Era um erro dizer palavras tão passionalmente impensadas como aquelas numa conversa com Shigure, mas não conseguia evitar. Já não tinha qualquer segurança no que dizia. Queria apenas sentir que era verdade, que era especial...

O Cachorro a envolveu em seus braços, tentando acalmá-la, como se ela fosse uma criança.

"Tudo o que eu faço... É para mostrar que para mim... Ninguém é mais importante." Ele murmurou com suavidade. Parecia até outra pessoa quando usava aquele tom carinhoso sem qualquer traço de ironia. "Se isso te machuca, se você não consegue entender..."

Akito não queria mais ouvir. Só queria calar as dúvidas, a insegurança... Queria um apoio, queria uma prova. Queria sentir-se especial ou se quebraria... Era pedir demais?

Shigure capturou seus lábios num beijo que não deixava dúvidas de que a desejava. Akito retribuiu desabotoando a camisa que ele usava. Logo, estava deitada no futon com o corpo dele sobre o seu, ansiando por mais.

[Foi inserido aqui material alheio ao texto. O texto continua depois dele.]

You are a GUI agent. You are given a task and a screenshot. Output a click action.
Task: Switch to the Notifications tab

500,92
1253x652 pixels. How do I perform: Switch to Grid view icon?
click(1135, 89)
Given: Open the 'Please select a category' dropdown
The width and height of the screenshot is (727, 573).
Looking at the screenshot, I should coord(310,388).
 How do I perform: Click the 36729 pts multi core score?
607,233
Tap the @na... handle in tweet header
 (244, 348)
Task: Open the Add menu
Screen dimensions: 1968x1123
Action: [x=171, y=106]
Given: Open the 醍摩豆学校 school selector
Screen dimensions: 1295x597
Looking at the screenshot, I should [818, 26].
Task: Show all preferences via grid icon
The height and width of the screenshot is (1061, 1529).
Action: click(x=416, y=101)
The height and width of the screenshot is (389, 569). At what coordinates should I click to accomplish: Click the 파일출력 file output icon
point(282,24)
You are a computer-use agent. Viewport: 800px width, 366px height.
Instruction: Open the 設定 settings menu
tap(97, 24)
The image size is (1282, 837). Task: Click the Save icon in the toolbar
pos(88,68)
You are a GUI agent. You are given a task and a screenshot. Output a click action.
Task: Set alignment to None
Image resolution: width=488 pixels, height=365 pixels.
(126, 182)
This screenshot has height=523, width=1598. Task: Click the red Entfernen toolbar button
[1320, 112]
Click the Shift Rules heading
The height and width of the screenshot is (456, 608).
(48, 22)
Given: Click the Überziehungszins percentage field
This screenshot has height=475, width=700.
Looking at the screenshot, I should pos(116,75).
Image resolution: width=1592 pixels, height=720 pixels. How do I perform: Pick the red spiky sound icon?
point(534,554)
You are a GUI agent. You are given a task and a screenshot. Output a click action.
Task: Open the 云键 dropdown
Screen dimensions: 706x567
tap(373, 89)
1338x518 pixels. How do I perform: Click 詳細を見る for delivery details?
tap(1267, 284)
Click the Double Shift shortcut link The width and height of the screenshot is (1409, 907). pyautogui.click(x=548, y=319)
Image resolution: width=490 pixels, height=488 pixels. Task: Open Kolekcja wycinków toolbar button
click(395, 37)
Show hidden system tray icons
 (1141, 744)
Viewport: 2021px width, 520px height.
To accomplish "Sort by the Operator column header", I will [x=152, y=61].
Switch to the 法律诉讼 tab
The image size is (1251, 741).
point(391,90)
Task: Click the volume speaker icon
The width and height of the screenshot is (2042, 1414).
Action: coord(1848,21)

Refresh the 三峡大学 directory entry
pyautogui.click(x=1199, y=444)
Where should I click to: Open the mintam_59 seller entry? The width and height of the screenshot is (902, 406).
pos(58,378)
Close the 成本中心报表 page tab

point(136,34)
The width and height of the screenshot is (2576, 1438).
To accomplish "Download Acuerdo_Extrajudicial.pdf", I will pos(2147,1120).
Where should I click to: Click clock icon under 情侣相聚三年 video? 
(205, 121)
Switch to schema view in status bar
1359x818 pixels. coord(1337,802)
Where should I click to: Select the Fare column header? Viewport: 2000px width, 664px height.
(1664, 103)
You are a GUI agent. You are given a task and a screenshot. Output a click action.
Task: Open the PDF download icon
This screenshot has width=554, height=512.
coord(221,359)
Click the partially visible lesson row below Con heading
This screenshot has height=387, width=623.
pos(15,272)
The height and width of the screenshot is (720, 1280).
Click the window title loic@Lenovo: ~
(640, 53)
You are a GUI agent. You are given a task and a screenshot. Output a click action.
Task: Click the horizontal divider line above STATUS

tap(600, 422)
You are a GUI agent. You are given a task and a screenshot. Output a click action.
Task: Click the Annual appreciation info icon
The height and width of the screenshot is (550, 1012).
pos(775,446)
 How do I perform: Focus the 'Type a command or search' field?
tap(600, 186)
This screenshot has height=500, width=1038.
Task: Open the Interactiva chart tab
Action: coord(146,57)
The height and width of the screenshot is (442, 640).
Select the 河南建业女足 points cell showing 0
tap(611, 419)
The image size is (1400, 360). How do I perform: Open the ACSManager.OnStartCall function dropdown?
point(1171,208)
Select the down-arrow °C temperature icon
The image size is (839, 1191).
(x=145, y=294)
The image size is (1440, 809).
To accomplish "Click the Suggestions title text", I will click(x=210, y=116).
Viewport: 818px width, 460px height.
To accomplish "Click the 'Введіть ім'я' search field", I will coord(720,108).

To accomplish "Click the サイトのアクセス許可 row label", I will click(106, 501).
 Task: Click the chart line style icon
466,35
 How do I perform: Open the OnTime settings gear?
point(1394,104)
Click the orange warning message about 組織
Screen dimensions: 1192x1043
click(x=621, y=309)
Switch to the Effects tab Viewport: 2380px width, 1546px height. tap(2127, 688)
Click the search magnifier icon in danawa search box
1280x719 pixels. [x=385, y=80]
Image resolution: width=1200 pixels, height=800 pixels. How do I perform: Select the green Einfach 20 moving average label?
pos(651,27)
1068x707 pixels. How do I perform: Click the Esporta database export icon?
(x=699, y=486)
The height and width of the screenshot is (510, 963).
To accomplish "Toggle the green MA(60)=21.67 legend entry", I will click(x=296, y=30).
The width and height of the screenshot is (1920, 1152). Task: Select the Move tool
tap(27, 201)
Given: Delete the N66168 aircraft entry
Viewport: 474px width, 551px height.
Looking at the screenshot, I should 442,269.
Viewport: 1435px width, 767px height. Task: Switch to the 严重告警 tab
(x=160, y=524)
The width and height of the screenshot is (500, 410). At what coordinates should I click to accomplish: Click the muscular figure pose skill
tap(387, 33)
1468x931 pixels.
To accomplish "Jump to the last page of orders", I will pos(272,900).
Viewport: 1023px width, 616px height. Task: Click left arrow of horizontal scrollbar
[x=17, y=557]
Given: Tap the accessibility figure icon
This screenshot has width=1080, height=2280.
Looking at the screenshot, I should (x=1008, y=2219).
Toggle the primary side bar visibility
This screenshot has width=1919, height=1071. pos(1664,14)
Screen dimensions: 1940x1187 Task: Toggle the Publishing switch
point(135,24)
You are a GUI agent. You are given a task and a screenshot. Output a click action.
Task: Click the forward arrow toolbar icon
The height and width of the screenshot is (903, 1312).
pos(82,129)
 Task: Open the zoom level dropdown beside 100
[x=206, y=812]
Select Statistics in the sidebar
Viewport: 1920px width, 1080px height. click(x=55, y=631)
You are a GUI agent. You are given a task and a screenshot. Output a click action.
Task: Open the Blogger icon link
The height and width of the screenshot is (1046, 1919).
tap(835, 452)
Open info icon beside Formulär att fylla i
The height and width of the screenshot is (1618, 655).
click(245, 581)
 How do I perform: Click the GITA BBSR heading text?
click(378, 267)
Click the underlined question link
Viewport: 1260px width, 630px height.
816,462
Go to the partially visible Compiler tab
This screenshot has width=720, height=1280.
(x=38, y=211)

Aquela falsa impressão de que era amada... Precisava daquilo, mesmo que nada significasse. Mesmo que só por aquela noite. Mesmo que fosse um sentimento amargo que fosse machucar depois.

A auto-destruição era mútua.

Shigure sabia que Akito continuaria distante quando a manhã chegasse. Não era um passo adiante nem um retrocesso em seu caminho rumo ao que tanto ambicionava. Era apenas um ato desesperadamente passional da parte de ambos. O momento em que deixavam um pouco de sinceridade transparecer naquele jogo estranho no qual haviam se aprisionado.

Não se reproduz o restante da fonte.